# YOUR OBJECTIVE
When you output the entries, begin with the first line and end with the line containing "is (544, 827).", keeping each line exactly as it is.

(Collected data)
-*-
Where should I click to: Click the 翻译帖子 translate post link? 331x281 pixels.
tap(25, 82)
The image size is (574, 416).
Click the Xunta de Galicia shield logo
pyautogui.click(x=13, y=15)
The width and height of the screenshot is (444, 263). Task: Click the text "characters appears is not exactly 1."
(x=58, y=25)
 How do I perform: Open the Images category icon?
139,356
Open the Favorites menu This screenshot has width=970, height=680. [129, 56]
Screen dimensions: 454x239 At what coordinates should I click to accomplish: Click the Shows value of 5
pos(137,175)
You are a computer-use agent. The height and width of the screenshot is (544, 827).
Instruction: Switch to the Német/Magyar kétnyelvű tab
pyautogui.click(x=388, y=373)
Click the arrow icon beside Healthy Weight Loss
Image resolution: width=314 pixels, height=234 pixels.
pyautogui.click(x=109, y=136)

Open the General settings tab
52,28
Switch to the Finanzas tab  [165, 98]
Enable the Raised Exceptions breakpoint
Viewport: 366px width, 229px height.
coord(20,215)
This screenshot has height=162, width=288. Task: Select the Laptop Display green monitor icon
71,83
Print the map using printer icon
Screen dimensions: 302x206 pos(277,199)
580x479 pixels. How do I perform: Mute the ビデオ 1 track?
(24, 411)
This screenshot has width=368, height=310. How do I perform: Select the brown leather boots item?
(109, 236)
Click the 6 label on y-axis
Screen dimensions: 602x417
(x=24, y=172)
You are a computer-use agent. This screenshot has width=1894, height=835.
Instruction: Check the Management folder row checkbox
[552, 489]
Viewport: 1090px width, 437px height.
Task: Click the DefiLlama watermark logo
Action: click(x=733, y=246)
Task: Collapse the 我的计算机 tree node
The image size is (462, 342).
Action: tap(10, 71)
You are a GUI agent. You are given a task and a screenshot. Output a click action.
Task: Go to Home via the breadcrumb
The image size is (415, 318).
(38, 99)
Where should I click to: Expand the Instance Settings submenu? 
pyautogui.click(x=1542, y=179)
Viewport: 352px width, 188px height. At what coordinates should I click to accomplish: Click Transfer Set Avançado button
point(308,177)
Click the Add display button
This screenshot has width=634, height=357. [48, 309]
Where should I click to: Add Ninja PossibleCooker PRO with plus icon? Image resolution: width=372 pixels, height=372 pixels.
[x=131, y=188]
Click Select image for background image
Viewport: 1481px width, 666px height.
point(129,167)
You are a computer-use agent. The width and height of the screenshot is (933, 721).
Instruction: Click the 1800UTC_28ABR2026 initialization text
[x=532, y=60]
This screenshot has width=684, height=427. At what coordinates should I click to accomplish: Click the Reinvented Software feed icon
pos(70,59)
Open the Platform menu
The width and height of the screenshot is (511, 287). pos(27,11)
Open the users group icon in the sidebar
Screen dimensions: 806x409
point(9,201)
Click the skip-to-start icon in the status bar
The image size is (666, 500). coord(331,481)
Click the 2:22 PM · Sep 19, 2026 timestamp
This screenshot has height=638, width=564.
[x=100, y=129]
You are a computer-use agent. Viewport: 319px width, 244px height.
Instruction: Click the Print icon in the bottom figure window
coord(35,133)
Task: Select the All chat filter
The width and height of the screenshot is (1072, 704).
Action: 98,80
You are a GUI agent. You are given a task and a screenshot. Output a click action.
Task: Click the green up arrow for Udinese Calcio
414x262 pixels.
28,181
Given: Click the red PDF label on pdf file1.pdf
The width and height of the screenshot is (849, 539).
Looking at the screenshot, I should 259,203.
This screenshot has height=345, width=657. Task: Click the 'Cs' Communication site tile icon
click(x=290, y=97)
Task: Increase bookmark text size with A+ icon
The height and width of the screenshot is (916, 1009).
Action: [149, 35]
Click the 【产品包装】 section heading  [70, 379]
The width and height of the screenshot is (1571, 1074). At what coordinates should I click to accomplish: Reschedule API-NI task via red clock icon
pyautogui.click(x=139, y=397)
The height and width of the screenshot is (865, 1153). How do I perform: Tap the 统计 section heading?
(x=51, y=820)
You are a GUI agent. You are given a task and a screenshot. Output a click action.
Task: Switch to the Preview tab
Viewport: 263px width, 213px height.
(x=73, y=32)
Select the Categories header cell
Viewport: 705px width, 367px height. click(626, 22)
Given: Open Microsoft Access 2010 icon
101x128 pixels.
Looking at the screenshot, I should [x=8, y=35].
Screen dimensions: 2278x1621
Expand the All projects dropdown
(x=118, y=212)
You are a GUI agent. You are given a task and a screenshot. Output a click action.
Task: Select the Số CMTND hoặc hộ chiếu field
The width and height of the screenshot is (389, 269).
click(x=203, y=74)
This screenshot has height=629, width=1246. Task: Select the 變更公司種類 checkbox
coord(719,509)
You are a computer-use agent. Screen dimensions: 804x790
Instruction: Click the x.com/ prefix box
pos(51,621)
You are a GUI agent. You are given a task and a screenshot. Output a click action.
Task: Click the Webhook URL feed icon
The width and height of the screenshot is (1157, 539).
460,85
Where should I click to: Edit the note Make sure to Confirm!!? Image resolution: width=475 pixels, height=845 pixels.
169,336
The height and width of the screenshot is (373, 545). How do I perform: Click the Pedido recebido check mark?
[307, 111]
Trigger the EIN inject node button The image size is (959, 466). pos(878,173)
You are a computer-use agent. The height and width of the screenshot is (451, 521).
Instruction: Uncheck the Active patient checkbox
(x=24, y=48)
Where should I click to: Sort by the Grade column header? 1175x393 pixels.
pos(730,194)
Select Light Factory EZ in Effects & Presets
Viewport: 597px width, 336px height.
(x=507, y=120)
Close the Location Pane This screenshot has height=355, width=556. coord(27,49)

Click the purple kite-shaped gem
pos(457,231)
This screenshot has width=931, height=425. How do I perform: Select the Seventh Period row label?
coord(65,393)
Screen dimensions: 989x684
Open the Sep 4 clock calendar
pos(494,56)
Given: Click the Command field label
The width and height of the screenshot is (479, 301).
-*-
# ANSWER SECTION
Where should I click to: Click the 翻译帖子 translate post link? 331x281 pixels.
tap(25, 82)
The image size is (574, 416).
Click the Xunta de Galicia shield logo
pyautogui.click(x=13, y=15)
The width and height of the screenshot is (444, 263). Task: Click the text "characters appears is not exactly 1."
(x=58, y=25)
 How do I perform: Open the Images category icon?
139,356
Open the Favorites menu This screenshot has width=970, height=680. [129, 56]
Screen dimensions: 454x239 At what coordinates should I click to accomplish: Click the Shows value of 5
pos(137,175)
You are a computer-use agent. The height and width of the screenshot is (544, 827).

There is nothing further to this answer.